Once you are ready to install it in your own machine, go to the next section.

Installing Solcore

Solcore is written mostly in Python, but the Poisson-Drift-diffusion (PDD) solver is written in Fortran to make it more efficient. The following instructions are expected to work in most systems, but check the sections below for OS specific instructions and caveats. In order to install Solcore in your computer, you will need the following:

Pip is normally part of the standard Python installation, but you might need to install setuptools and numpy manually with:

pip install setuptools numpy

Now, installing Solcore should be as easy as writing in the terminal:

pip install solcore

This will download Solcore form the Pypi repository and install the package within the Python packages tree, but it will NOT install the PDD solver, for which you need a suitable Fortran compiler (read this to install your Fortran compiler). Assuming you have a Fortran compiler correctly installed and configured, you can install Solcore with the PDD solver by doing:

pip install solcore
pip install --no-deps --force-reinstall --install-option="--with_pdd" solcore

NOTE: Pip passes the –install-option to all the dependencies of the package and therefore the installation will fail since those dependencies do not have the option “–with_pdd”. That is the reason why, for now, Solcore needs to be installed twice: the first one to install Solcore normally with all the dependencies and the second one re-installs Solcore with PDD support.

And that’s all!! Solcore should be available to be used as with any Python package:

>>> import solcore

    Welcome to Solcore - version 5.6.0
    Copyright (c) 2018, Imperial College, London All rights reserved.
    Software released under the GNU Lesser General Public License.

Alternative installation method

Alternatively, you can download the source from the Solcore GitHub repository, either using ‘git’ or as a zip file using one of the links on the right. If you want to install it, unpack it and run from the directory where setup.py is located (you still need pip, setuptools and numpy installed; see above):

pip install .

or:

pip install . --install-option="--with_pdd"

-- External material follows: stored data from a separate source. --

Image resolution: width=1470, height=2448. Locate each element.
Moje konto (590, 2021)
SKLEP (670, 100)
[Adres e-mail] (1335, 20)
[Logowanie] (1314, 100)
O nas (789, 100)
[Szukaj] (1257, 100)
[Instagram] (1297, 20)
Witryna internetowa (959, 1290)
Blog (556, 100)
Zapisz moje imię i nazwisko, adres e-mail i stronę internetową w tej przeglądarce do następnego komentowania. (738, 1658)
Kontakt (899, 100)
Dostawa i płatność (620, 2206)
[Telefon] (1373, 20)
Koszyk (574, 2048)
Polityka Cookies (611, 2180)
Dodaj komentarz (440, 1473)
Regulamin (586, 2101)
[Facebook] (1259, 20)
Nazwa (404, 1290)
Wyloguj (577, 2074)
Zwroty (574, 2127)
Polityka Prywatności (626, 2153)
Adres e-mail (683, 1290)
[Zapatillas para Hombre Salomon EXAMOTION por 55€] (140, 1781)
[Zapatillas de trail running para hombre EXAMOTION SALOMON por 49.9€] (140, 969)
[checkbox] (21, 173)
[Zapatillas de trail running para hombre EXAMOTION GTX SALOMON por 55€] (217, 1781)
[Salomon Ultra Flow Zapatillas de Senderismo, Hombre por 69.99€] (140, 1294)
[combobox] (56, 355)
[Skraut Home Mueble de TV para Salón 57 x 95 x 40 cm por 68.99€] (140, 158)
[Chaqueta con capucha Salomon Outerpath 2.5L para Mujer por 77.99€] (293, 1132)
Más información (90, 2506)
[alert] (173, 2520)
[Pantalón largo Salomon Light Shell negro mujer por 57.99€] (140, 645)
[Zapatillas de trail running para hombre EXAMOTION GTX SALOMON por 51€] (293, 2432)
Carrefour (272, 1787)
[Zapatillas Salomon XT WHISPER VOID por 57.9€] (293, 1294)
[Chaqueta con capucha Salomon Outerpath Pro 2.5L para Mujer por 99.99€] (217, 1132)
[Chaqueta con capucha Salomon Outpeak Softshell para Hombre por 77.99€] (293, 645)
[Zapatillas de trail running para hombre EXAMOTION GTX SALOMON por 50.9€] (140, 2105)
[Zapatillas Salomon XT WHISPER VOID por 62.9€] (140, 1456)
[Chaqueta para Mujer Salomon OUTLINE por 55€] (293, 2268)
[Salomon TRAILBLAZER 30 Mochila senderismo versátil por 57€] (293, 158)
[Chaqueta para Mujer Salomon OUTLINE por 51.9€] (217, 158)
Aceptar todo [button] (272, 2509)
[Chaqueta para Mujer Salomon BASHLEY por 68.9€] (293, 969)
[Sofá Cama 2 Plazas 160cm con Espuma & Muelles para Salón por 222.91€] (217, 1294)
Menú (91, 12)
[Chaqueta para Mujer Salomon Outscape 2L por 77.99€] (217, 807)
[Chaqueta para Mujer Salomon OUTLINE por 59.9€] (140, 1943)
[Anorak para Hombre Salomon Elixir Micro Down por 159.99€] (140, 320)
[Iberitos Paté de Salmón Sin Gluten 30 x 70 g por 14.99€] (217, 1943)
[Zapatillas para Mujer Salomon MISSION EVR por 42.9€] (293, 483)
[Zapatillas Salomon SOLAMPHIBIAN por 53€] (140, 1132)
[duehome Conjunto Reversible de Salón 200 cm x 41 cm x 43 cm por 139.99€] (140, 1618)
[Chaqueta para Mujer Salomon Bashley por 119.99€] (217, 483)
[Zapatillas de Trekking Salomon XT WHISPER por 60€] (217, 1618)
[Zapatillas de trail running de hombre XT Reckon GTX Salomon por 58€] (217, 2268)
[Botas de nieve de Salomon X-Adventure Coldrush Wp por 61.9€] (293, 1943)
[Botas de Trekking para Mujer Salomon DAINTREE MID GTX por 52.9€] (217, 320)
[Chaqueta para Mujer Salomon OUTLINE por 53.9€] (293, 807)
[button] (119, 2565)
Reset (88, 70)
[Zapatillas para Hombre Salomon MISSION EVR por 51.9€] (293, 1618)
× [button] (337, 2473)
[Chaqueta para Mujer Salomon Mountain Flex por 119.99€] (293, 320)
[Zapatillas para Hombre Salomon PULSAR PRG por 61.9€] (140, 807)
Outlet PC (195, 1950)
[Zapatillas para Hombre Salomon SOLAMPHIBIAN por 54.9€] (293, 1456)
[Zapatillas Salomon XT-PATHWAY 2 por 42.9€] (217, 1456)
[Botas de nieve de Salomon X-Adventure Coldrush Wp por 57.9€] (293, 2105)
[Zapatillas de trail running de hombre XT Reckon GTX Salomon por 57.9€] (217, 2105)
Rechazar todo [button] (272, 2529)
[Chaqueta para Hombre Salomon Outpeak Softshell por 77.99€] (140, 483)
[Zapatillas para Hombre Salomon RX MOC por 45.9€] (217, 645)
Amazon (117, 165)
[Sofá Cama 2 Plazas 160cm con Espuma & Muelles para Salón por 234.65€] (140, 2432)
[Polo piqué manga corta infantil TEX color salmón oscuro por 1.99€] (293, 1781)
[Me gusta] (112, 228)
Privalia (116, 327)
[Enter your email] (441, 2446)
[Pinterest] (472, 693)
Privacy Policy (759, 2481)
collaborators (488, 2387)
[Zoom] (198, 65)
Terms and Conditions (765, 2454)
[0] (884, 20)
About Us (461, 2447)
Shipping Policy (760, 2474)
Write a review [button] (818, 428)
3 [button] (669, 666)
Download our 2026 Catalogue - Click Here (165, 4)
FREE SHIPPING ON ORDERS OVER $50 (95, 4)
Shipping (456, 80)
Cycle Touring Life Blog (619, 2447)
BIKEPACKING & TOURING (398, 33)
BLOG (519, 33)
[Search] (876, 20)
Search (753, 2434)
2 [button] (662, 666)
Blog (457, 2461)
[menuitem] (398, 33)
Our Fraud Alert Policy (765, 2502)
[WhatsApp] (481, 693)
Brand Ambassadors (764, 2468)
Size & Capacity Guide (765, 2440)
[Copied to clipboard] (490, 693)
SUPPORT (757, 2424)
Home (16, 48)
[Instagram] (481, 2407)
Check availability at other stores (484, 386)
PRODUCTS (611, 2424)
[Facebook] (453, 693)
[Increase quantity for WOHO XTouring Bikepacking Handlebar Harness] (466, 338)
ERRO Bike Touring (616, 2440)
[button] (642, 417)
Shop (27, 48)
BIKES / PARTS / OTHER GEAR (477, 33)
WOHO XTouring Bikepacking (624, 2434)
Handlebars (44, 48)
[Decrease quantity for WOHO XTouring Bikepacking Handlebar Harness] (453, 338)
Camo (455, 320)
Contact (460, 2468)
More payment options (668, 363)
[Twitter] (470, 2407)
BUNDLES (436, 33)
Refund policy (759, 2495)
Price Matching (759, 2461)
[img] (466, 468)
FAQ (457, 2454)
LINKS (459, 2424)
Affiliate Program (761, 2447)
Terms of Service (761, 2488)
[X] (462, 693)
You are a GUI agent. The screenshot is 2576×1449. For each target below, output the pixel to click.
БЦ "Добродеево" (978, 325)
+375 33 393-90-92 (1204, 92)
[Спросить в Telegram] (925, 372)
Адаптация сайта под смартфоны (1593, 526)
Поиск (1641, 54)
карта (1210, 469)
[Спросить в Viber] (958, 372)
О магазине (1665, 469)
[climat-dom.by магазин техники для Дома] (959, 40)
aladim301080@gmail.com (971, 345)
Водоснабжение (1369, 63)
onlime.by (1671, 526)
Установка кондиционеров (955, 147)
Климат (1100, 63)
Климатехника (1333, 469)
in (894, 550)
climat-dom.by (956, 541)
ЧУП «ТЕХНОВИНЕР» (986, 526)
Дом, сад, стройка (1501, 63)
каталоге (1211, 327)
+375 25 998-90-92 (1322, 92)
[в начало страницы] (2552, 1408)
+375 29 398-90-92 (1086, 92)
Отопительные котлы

If you want to test first if Solcore will work in your computer, without actually installing it, or if you want to become a developer and therefore you need to have it in a more accessible place, you can test if Solcore works with:

python setup.py test

This will also install the Solcore dependencies and run a few tests that probe several of the Solcore tools. If it fails, it will indicate which parts failed to work and why, and you could try to solve them. At the moment, this only cover some of Solcore’s functionality, but it will be expanded with time. The tests related to the PDD solver will fail, of course, since the PDD solver will not be compiled. If you want to test everything, compiling the the PDD solver, just run:

python setup.py test --with_pdd

Install in development mode

If you are planning to develop Solcore further, you would want to have all the files in an accessible place but still being able to use the package from other places and examples, behaving as if it were truly installed. For this, install Solcore in development mode. Download the source from the Solcore GitHub repository as above and then:

pip install -e .[dev]

or:

pip install -e .[dev] --install-option="--with_pdd"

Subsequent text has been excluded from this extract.